__EXERCISE OBJECTIVE__. Copy the entire listing below line for line, changing nothing.

__RECORDS FOR THIS TASK__.
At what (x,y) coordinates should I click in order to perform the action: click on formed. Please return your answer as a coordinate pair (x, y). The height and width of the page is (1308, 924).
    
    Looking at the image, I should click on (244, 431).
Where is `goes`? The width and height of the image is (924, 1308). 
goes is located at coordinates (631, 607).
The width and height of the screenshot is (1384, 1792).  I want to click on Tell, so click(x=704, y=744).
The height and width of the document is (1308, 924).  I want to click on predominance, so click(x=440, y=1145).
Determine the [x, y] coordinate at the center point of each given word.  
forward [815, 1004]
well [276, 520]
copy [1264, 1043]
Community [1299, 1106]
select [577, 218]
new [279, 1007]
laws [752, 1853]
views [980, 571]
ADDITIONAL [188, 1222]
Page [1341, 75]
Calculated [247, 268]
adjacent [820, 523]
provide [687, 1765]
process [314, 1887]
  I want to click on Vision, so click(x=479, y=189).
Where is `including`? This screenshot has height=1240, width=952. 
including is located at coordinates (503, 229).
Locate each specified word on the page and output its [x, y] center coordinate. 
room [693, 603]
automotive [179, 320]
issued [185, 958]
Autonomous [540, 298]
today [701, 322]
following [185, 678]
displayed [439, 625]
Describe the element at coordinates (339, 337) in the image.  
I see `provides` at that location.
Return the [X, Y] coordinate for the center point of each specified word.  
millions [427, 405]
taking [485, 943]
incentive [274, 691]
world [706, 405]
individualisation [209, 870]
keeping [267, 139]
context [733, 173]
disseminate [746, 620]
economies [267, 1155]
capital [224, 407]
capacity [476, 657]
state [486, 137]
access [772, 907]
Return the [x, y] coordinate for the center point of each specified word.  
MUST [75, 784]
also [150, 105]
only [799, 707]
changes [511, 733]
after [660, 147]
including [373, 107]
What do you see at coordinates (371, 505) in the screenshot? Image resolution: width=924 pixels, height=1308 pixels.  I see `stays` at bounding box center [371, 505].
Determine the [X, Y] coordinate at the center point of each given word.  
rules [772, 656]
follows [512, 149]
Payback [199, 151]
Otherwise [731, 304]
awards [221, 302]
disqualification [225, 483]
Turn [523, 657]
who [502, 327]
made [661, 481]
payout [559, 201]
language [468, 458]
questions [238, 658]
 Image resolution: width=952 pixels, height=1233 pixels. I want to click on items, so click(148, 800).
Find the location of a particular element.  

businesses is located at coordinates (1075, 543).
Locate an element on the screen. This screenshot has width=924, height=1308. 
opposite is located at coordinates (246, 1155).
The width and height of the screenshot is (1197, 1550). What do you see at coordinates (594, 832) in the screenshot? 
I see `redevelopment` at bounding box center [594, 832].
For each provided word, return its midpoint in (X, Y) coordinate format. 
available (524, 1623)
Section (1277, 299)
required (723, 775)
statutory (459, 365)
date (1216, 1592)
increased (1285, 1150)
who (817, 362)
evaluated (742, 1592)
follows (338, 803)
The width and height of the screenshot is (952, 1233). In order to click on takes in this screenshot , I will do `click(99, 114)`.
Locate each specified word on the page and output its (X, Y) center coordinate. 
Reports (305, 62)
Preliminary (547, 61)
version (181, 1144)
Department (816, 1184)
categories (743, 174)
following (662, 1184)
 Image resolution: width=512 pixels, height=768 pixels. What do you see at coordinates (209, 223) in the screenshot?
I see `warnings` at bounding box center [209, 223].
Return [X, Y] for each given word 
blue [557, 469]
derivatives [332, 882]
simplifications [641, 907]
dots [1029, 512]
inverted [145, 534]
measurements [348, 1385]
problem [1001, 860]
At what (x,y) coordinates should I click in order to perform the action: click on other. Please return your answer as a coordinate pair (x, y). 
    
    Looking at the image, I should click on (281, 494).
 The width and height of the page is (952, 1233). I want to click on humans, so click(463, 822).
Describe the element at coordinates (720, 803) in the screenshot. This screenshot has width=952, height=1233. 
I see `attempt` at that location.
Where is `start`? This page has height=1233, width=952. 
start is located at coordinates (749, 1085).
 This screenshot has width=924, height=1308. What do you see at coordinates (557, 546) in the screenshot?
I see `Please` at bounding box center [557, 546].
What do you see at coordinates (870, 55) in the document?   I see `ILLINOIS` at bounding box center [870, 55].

__THE OUTPUT__.
At what (x,y) coordinates should I click in order to perform the action: click on formed. Please return your answer as a coordinate pair (x, y). The height and width of the page is (1308, 924).
    
    Looking at the image, I should click on (244, 431).
Where is `goes`? The width and height of the image is (924, 1308). 
goes is located at coordinates (631, 607).
The width and height of the screenshot is (1384, 1792).  I want to click on Tell, so click(x=704, y=744).
The height and width of the document is (1308, 924).  I want to click on predominance, so click(x=440, y=1145).
Determine the [x, y] coordinate at the center point of each given word.  
forward [815, 1004]
well [276, 520]
copy [1264, 1043]
Community [1299, 1106]
select [577, 218]
new [279, 1007]
laws [752, 1853]
views [980, 571]
ADDITIONAL [188, 1222]
Page [1341, 75]
Calculated [247, 268]
adjacent [820, 523]
provide [687, 1765]
process [314, 1887]
  I want to click on Vision, so click(x=479, y=189).
Where is `including`? This screenshot has height=1240, width=952. 
including is located at coordinates (503, 229).
Locate each specified word on the page and output its [x, y] center coordinate. 
room [693, 603]
automotive [179, 320]
issued [185, 958]
Autonomous [540, 298]
today [701, 322]
following [185, 678]
displayed [439, 625]
Describe the element at coordinates (339, 337) in the image.  
I see `provides` at that location.
Return the [X, Y] coordinate for the center point of each specified word.  
millions [427, 405]
taking [485, 943]
incentive [274, 691]
world [706, 405]
individualisation [209, 870]
keeping [267, 139]
context [733, 173]
disseminate [746, 620]
economies [267, 1155]
capital [224, 407]
capacity [476, 657]
state [486, 137]
access [772, 907]
Return the [x, y] coordinate for the center point of each specified word.  
MUST [75, 784]
also [150, 105]
only [799, 707]
changes [511, 733]
after [660, 147]
including [373, 107]
What do you see at coordinates (371, 505) in the screenshot? Image resolution: width=924 pixels, height=1308 pixels.  I see `stays` at bounding box center [371, 505].
Determine the [X, Y] coordinate at the center point of each given word.  
rules [772, 656]
follows [512, 149]
Payback [199, 151]
Otherwise [731, 304]
awards [221, 302]
disqualification [225, 483]
Turn [523, 657]
who [502, 327]
made [661, 481]
payout [559, 201]
language [468, 458]
questions [238, 658]
 Image resolution: width=952 pixels, height=1233 pixels. I want to click on items, so click(148, 800).
Find the location of a particular element.  

businesses is located at coordinates (1075, 543).
Locate an element on the screen. This screenshot has width=924, height=1308. 
opposite is located at coordinates (246, 1155).
The width and height of the screenshot is (1197, 1550). What do you see at coordinates (594, 832) in the screenshot? 
I see `redevelopment` at bounding box center [594, 832].
For each provided word, return its midpoint in (X, Y) coordinate format. 
available (524, 1623)
Section (1277, 299)
required (723, 775)
statutory (459, 365)
date (1216, 1592)
increased (1285, 1150)
who (817, 362)
evaluated (742, 1592)
follows (338, 803)
The width and height of the screenshot is (952, 1233). In order to click on takes in this screenshot , I will do `click(99, 114)`.
Locate each specified word on the page and output its (X, Y) center coordinate. 
Reports (305, 62)
Preliminary (547, 61)
version (181, 1144)
Department (816, 1184)
categories (743, 174)
following (662, 1184)
 Image resolution: width=512 pixels, height=768 pixels. What do you see at coordinates (209, 223) in the screenshot?
I see `warnings` at bounding box center [209, 223].
Return [X, Y] for each given word 
blue [557, 469]
derivatives [332, 882]
simplifications [641, 907]
dots [1029, 512]
inverted [145, 534]
measurements [348, 1385]
problem [1001, 860]
At what (x,y) coordinates should I click in order to perform the action: click on other. Please return your answer as a coordinate pair (x, y). 
    
    Looking at the image, I should click on (281, 494).
 The width and height of the page is (952, 1233). I want to click on humans, so click(463, 822).
Describe the element at coordinates (720, 803) in the screenshot. This screenshot has width=952, height=1233. 
I see `attempt` at that location.
Where is `start`? This page has height=1233, width=952. 
start is located at coordinates (749, 1085).
 This screenshot has width=924, height=1308. What do you see at coordinates (557, 546) in the screenshot?
I see `Please` at bounding box center [557, 546].
What do you see at coordinates (870, 55) in the document?   I see `ILLINOIS` at bounding box center [870, 55].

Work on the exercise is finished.